A…………, S.A, contrainteressada e co-recorrente vem requerer a reforma do acórdão proferido em 26.04.2018 quanto a custas por este ter julgado definitivamente o incidente do efeito suspensivo automático a seu favor, sendo a parte vencida a autora e aqui recorrida “B……….., S.A, pelo que esta é a responsável por todas as custas em todas as instâncias do presente incidente quando esta apenas foi condenada a pagar as custas em 2ª instância e no Supremo. O Município de Lisboa vem aderir à reclamação deduzida pelo co-recorrente A………. A B……….., S.A responde dizendo que as custas das decisões recorridas de 1ª e 2ª instância são a cargo do réu e contrainteressada que nelas ficaram vencidos.

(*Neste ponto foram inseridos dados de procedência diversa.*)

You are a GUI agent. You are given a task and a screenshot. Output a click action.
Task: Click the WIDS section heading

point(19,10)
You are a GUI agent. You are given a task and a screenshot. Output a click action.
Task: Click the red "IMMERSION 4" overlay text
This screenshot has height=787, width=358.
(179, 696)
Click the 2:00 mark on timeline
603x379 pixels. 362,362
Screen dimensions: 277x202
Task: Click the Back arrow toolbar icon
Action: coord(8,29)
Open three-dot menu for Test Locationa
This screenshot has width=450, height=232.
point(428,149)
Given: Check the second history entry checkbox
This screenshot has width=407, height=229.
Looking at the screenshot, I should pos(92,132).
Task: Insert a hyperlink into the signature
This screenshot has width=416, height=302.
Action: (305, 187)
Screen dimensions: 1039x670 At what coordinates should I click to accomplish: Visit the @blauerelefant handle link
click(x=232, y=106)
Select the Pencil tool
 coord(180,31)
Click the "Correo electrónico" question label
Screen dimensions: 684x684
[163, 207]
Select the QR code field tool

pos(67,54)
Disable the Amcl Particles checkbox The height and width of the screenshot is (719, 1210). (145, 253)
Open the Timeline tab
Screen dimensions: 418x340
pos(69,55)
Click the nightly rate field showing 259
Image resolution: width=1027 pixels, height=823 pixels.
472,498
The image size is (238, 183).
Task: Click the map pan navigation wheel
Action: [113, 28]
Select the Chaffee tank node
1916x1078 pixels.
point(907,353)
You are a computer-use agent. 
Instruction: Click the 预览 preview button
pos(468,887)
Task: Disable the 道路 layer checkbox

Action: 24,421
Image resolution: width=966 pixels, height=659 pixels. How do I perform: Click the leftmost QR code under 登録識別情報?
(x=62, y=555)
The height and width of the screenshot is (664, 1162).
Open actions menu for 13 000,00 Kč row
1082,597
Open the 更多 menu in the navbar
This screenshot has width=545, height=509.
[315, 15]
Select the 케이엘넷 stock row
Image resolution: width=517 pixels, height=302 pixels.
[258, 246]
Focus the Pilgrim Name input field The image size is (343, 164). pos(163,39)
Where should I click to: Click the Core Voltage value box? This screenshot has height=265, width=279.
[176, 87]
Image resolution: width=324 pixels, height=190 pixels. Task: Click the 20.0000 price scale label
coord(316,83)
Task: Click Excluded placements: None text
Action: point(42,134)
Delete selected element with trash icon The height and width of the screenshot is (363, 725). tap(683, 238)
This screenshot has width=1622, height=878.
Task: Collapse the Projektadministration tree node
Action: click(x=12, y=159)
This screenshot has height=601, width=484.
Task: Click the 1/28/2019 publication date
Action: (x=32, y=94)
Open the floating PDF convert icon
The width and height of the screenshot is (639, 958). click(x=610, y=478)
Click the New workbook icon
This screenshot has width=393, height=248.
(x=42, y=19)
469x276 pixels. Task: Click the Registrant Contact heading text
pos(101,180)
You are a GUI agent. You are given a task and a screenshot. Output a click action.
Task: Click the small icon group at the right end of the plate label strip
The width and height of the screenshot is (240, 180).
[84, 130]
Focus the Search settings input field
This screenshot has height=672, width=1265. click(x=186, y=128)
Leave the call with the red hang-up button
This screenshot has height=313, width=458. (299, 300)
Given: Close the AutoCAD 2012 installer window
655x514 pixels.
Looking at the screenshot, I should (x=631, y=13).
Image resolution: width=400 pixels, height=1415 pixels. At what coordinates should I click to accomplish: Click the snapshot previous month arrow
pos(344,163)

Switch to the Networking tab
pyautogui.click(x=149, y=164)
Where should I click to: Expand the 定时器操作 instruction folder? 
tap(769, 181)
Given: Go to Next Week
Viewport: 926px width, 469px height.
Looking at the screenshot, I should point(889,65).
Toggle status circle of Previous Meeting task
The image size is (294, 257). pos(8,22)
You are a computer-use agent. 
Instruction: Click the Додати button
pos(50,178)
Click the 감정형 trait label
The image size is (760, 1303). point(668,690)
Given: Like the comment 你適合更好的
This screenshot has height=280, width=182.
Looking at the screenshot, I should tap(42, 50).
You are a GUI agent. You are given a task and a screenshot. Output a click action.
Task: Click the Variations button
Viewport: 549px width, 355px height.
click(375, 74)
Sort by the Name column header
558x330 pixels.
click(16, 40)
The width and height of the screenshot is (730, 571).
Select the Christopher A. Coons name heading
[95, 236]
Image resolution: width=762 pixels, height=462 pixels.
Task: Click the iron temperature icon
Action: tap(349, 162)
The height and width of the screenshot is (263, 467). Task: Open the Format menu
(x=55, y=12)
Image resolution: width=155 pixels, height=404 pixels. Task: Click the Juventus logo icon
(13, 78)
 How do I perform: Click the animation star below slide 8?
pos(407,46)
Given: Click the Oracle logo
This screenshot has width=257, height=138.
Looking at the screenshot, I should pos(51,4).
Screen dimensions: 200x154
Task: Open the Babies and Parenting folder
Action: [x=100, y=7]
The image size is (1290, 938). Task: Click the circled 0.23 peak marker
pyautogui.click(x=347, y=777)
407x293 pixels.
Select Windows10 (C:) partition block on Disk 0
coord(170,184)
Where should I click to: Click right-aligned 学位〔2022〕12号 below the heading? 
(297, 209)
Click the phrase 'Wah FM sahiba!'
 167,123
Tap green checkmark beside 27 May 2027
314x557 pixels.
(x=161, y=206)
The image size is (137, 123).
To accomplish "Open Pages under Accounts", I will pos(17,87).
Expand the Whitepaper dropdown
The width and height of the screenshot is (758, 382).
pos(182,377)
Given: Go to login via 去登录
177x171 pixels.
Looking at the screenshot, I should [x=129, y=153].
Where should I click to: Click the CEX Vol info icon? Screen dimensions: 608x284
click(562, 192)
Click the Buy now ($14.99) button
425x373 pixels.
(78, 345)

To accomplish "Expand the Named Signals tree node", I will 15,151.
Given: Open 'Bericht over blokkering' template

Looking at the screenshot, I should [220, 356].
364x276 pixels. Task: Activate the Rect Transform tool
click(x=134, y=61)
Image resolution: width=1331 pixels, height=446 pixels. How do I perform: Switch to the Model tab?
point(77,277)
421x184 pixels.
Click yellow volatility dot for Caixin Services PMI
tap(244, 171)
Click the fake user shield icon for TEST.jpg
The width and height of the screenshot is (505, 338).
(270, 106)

Nos termos do atual artigo 616.° do CPC (art.º 669.° do CPC 1961) a parte pode requerer, no tribunal que proferiu a sentença, a sua reforma quanto a custas e multa, a não ser que caiba recurso da decisão que condene em custas ou multa, caso em que o requerimento é feito na alegação. Então vejamos. Como resulta do Artigo 446.° do CPC na redação da Lei n.º 42/2016, de 28/12: “Regra geral em matéria de custas 1 - A decisão que julgue a ação ou algum dos seus incidentes ou recursos condenará em custas a parte que a elas houver dado causa ou, não havendo vencimento da ação, quem do processo tirou proveito. 2 - Entende-se que dá causa às custas do processo a parte vencida, na proporção em que o for. 3 - No caso de condenação por obrigação solidária, a solidariedade estende-se às custas.” Ou seja, o pagamento das custas é aferido no final do processo, em regra, e cabe a quem ficou vencido, na proporção em que o for. O nº 1 2ª parte deste preceito estabelece como critério subsidiário do proveito obtido e apenas funciona no caso de não ser possível descobrir nem vencedor nem vencido. Se, nem no final, for possível descobrir quem seja o vencedor e o vencido no processo, é a quem tomou a iniciativa de desencadear o funcionamento da máquina judiciária – em regra, o autor – que se deve reconhecer a dívida de custas. No caso sub judice, a final, foram deferidos os pedidos de levantamento do efeito suspensivo automático formulados pelos ora reclamantes, respetivamente na qualidade de contrainteressada e de Réu, na ação movida por B………., S.A. relativa ao concurso público para a “aquisição de Gás Natural Comprimido (GNC) para os veículos da frota municipal”.
Jurisprudência
Processo 062/18
Pelo que, foram eles os vencedores, sendo a autora e aqui reclamadas a vencida neste incidente, devendo, por isso, as custas finais de todo o processado ser da sua responsabilidade. E, por manifesto lapso, quando se pretendia dizer “Custas pela recorrida no STA e nas instâncias” disse-se “Custas pela recorrida em 2ª instância e neste Supremo”. * Em face de todo o exposto acordam os juízes deste STA em reformar o acórdão quanto a custas, no sentido de do mesmo ser retificada a condenação em custas passando em substituição constar: “Custas pela recorrida no STA e nas instâncias”. Sem custas. Lisboa, 7 de Junho de 2018. – Ana Paula Soares Leite Martins Portela (relatora) – Jorge Artur Madeira dos Santos – Carlos Luís Medeiros de Carvalho.